■ TASK INSTRUCTIONS ■
Your answer must consist solely of the lines from the one containing "Navigate to the Pricing page" through the last line of the records below, reproduced exactly, with all pictures omitted.

■ DATA PROVIDED ■

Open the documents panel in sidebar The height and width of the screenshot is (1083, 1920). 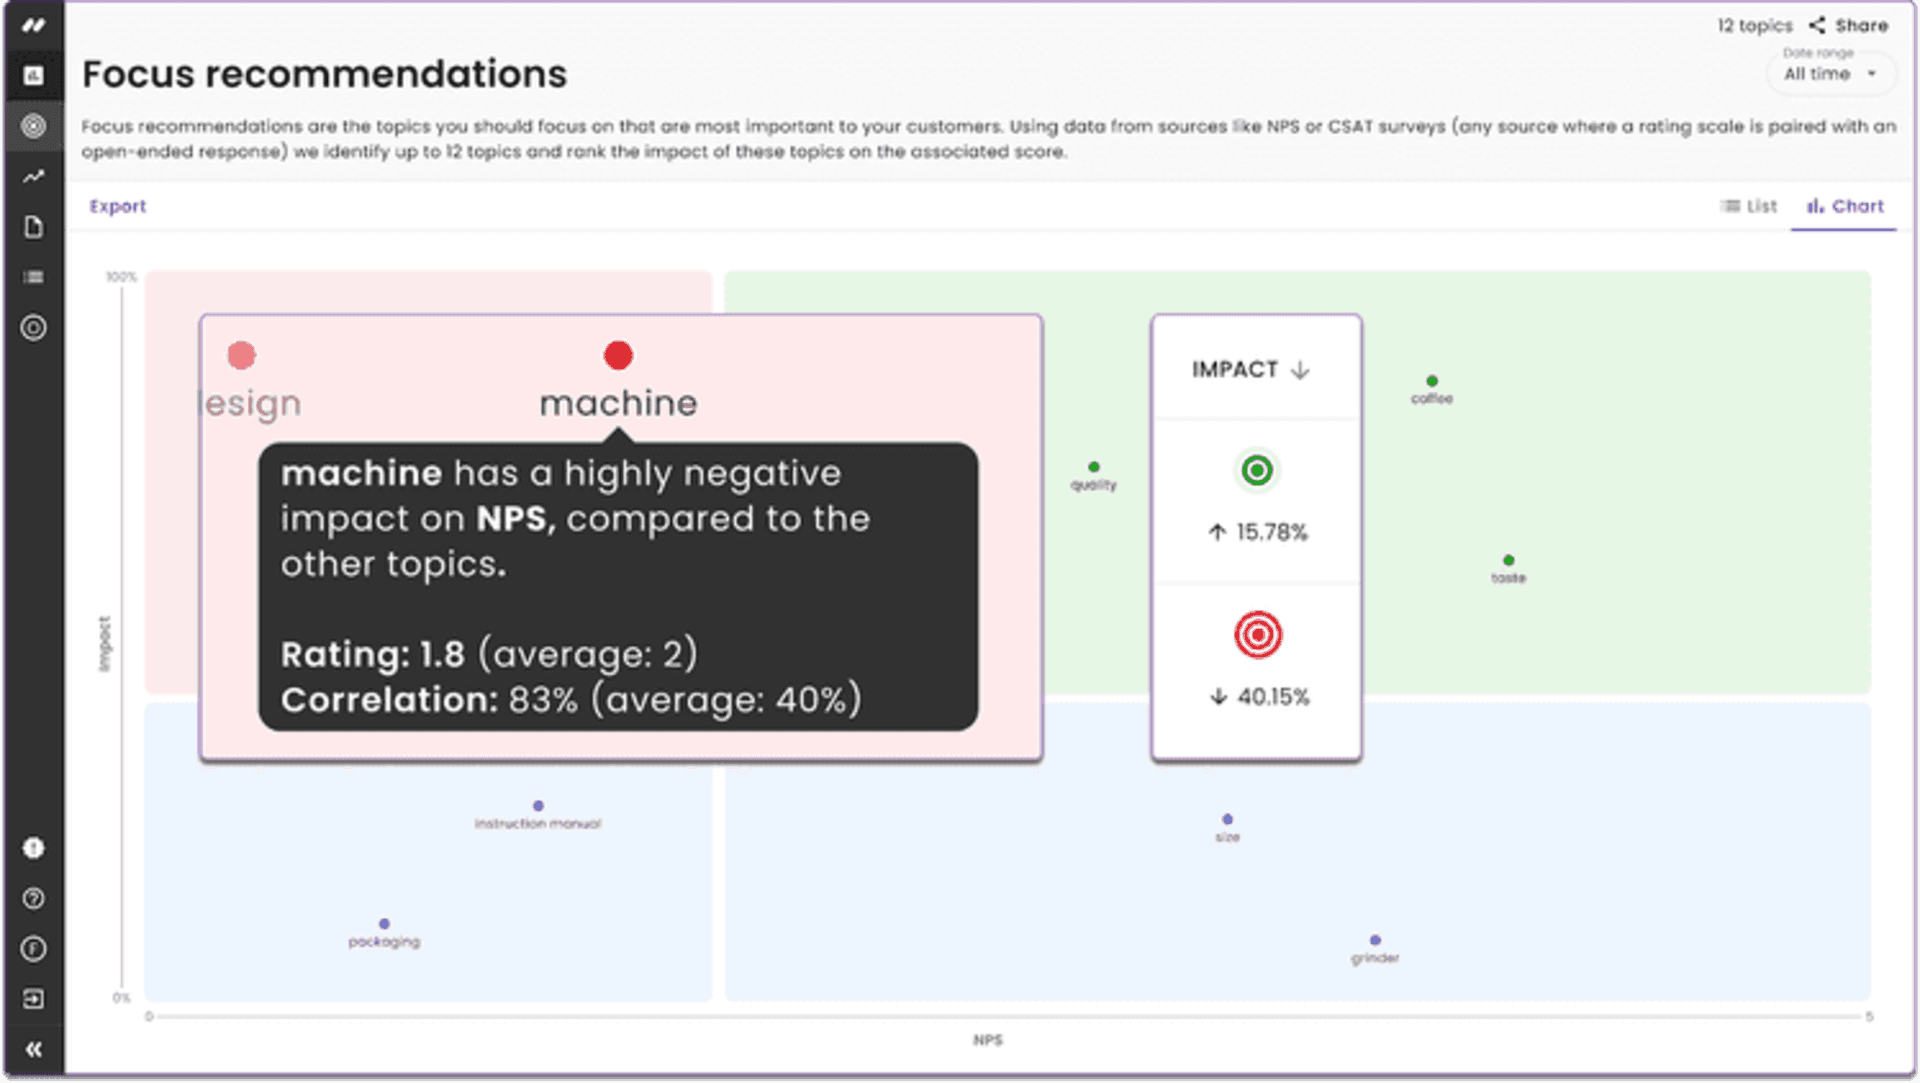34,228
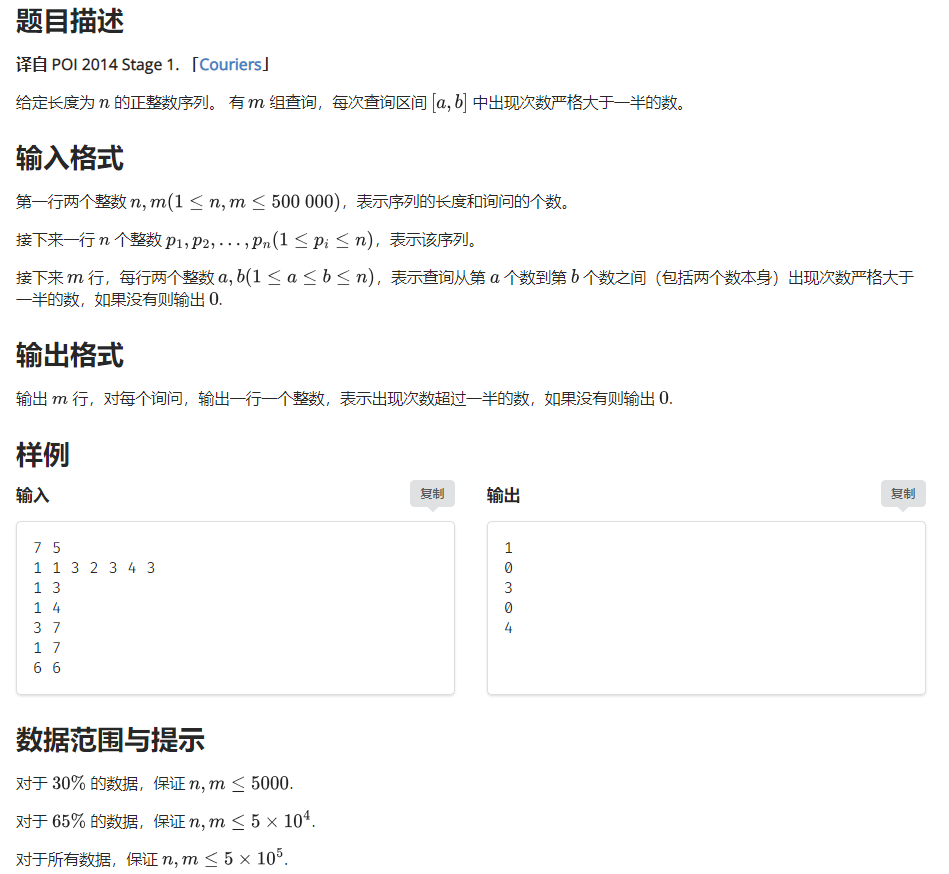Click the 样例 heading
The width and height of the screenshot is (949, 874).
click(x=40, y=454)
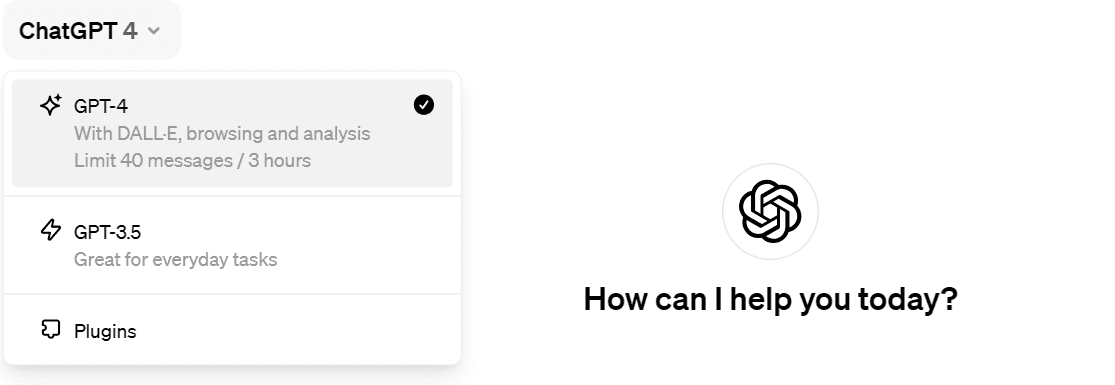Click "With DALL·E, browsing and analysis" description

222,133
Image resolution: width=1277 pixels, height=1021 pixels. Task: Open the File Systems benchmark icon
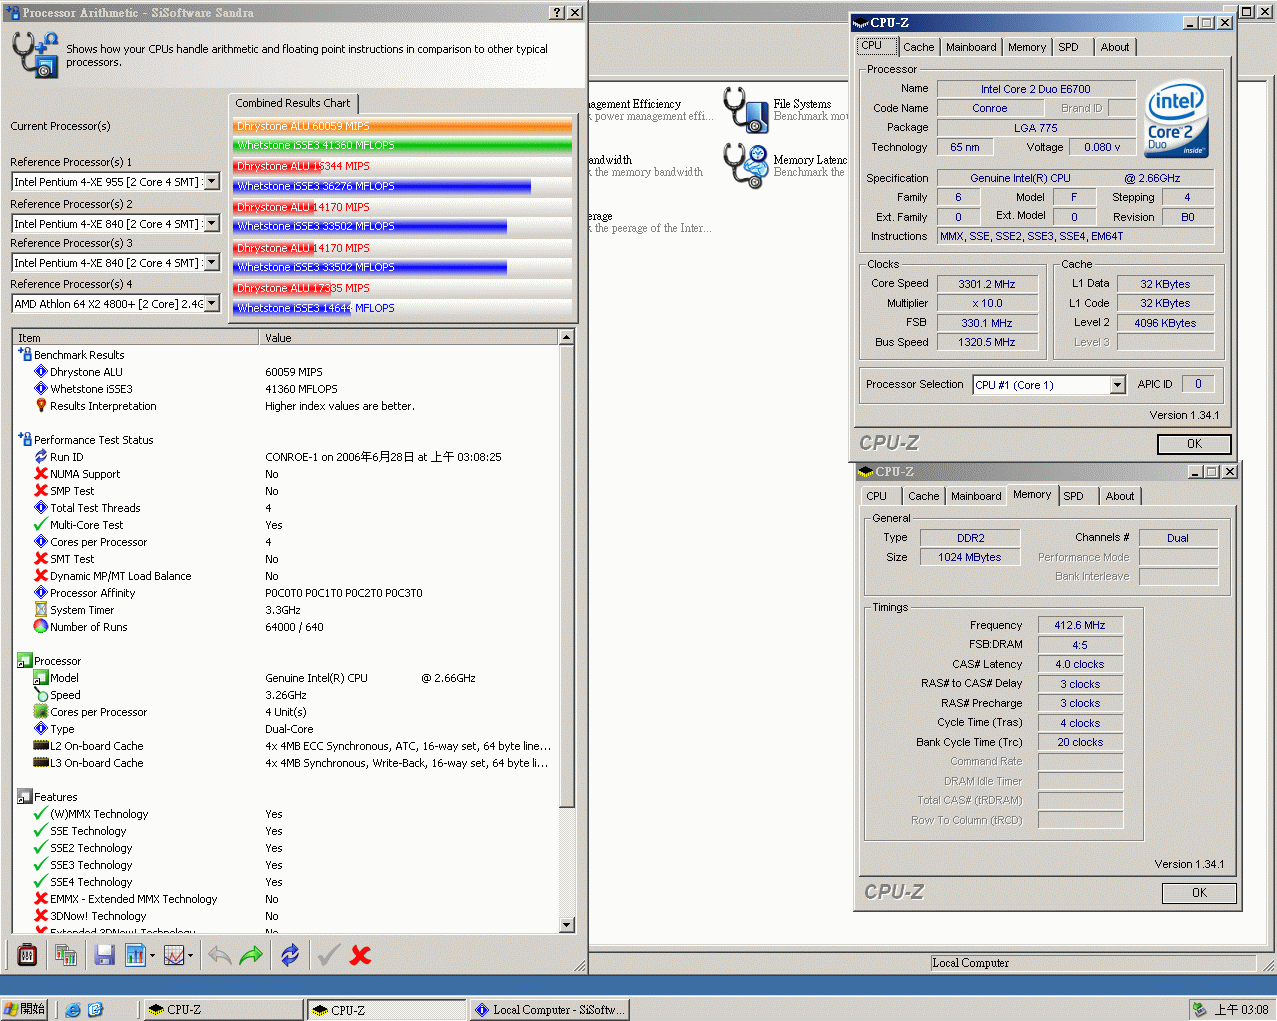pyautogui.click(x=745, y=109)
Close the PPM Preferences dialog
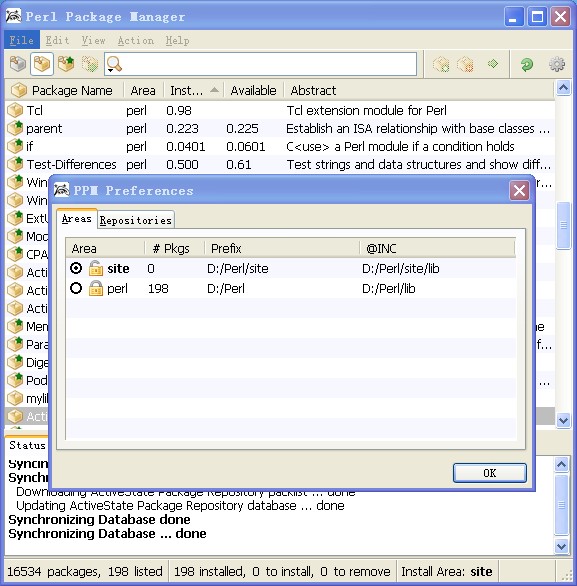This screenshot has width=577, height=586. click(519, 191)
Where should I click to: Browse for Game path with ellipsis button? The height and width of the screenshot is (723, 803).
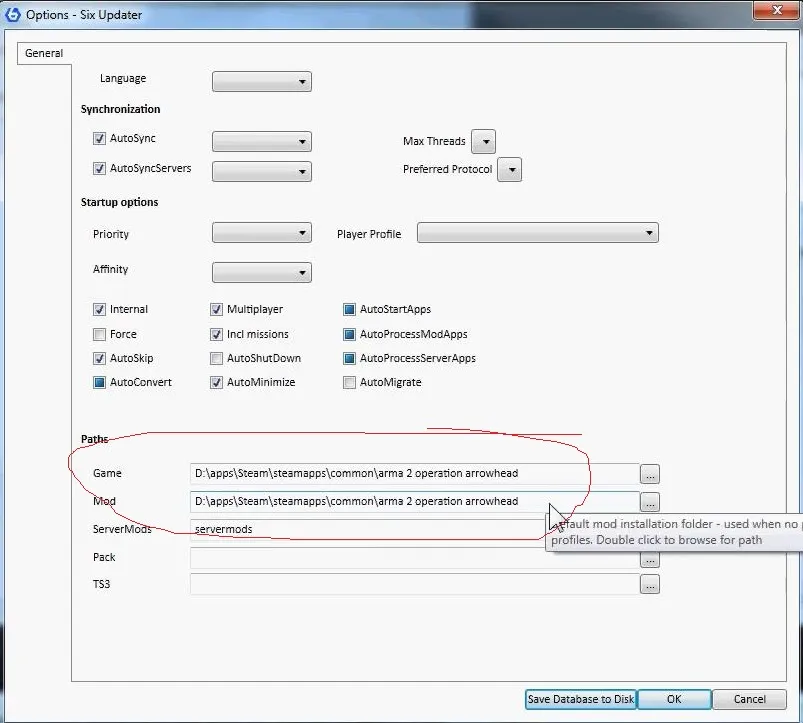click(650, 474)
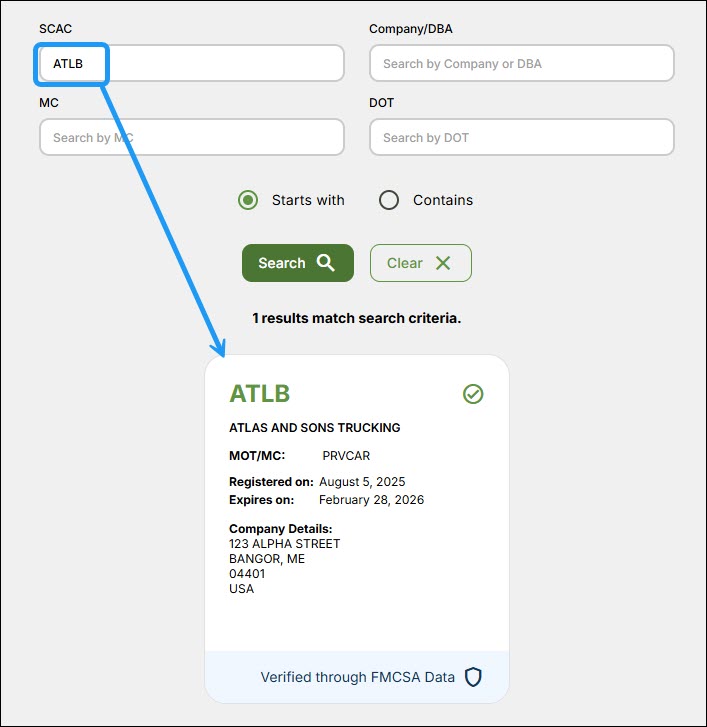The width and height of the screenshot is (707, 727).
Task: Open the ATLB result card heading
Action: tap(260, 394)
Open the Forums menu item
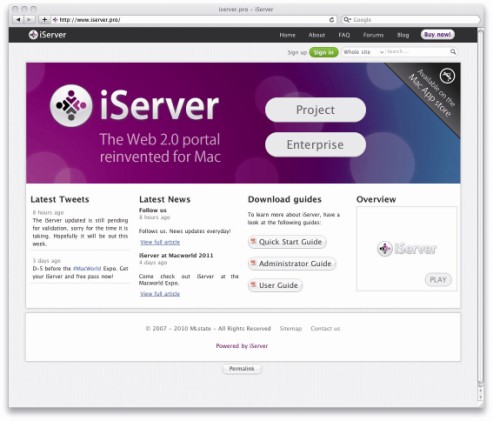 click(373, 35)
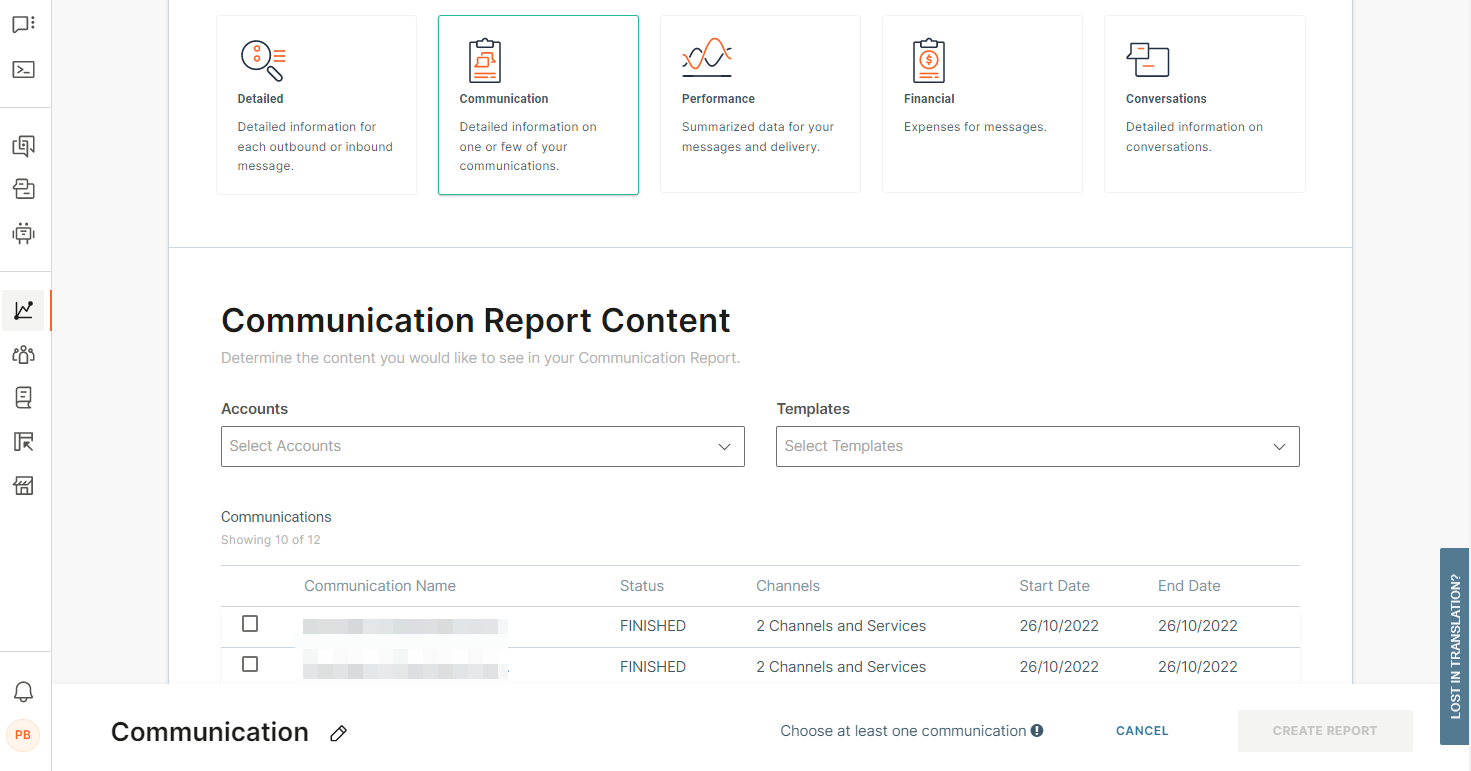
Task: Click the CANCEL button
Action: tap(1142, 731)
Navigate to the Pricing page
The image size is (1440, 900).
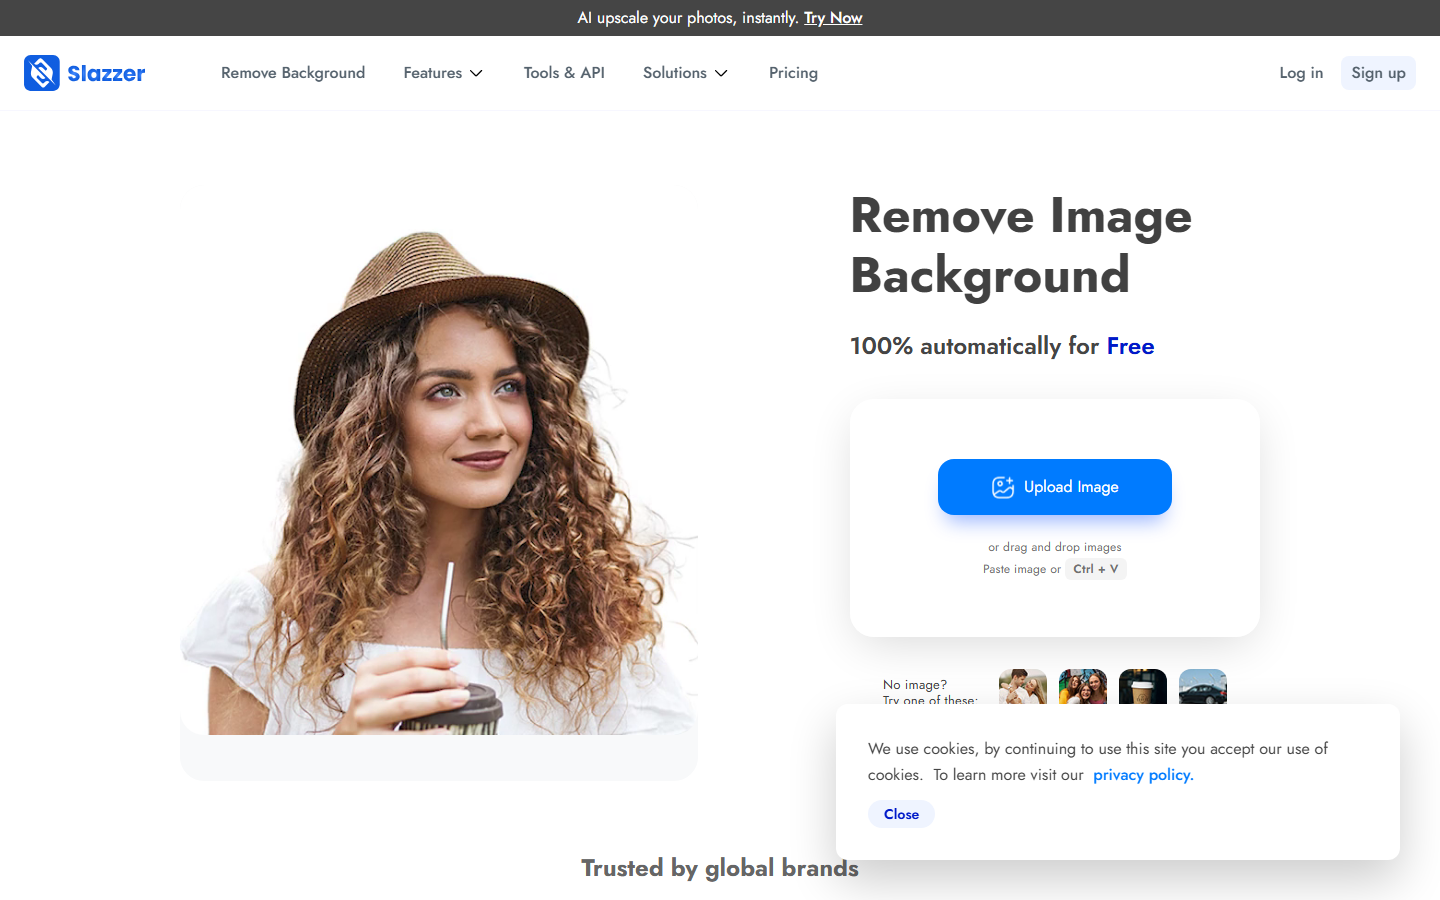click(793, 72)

■ ANSWER FOR THE TASK ■
Navigate to the Pricing page
The image size is (1440, 900).
click(793, 72)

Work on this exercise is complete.